Patent Application
20050141504
The present invention relates to communication networks, and, more particularly, to multiprotocol label switching (MPLS) communication networks.
Multiprotocol label switching (MPLS) provides a technique for routing packet data based on a label field rather than a destination address. An MPLS network comprises a set of nodes, which are called label switched routers (LSRs), that switch/route packets based on a label that has been added to each packet. Labels are used to define a flow of packets between two nodes or, if packets are being broadcast in a multicast operation, between a source node and multiple destination nodes. A specific path through the LSRs, which is called a label switched path (LSP), is defined for each distinct flow, which is called a forwarding equivalence class (FEC). At intervening nodes in an LSP, an LSR may route the packet based on the MPLS label value, remove the MPLS label (pop a label), and/or impose an additional label (push a label). The label may be removed at the node from the packet at a node that is just prior to the destination node in a particular LSP. This process is sometimes referred to as “penultimate hop popping.”
Referring now to
Customers of telecommunications services may request higher bandwidth service at key sites, such as data centers and/or headquarters locations, but may not wish to make changes at their numerous branch or spoke sites. More specifically, customers may desire layer two data services that aggregate or interwork their diverse access technologies (e.g., Ethernet, frame relay, ATM, DSL, private lines, etc.) where the aggregation is at layer two or frame layer for efficiency and the wide area network (WAN)/metro area network (MAN) connectivity is across the WAN, not just within a metro region or local access and transport area (LATA). Existing RFC 2547bis and other IP-Virtual Private Network (VPN) technologies may provide layer three VPN services, but, unfortunately, these technologies do not address layer two VPN services. Currently layer two VPN proposals do not provide for multiple layer one and layer two technology aggregation capability on the same interface using MPLS and the option of static LSP provisioning and signaling over a RFC2547bis VPN.
According to some embodiments of the present invention, a multiprotocol label switching (MPLS) network is operated by establishing a label switched path (LSP) that connects a first provider edge (PE) label switched router (LSR) a second PE LSR, and a customer edge (CE) LSR. The packet traffic that is associated with a plurality of different layer two technologies is encapsulated with an MPLS label. The encapsulated traffic is securely routed from the first PE LSR through the second PE LSR to the CE LSR using the LSP.

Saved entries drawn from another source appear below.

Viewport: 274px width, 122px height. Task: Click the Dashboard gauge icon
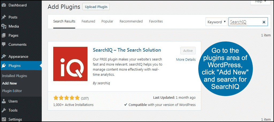[x=4, y=5]
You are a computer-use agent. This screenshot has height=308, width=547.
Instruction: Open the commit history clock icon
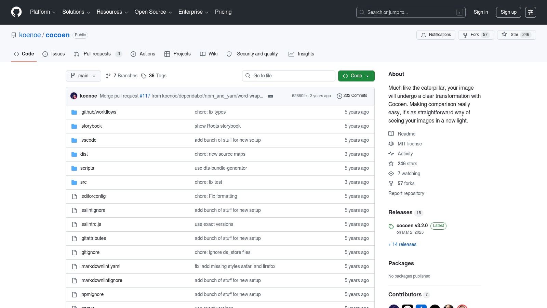[339, 96]
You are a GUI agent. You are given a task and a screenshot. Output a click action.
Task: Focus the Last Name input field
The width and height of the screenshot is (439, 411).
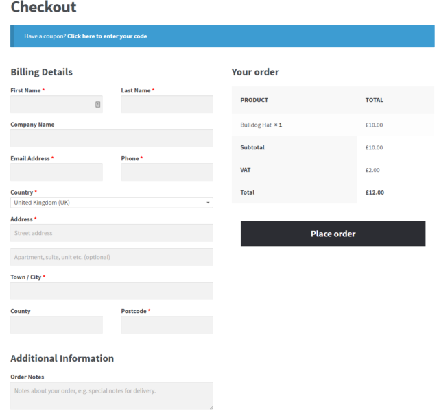(167, 104)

In other embodiments of the present invention, the layer two technologies comprise asynchronous transfer mode (ATM) technology, frame relay technology, point-to-point protocol/high level data link control (HDLC) technology, private line time division multiplexing (TDM), and/or Ethernet technology.
In still other embodiments of the present invention, the MPLS label is signaled between the first PE LSR and the CE LSR and the second PE LSR uses an internal service provider IP-virtual private network to maintain a securely partitioned network for customers.
In further embodiments of the present invention, the MPLS label is statically provisioned from the second PE LSR to the CE LSR and stitched to a signaled LSP in a service provider network that connects the first and second PE LSRs.
In still further embodiments of the present invention, a pseudo wire virtual circuit is provisioned within the LSP for each one of a plurality of attachment circuits at the first PE LSR.
In still further embodiments of the present invention, the LSP and/or pseudo wires, which are terminated via signaling at the second PE LSR, transit on to the CE LSR.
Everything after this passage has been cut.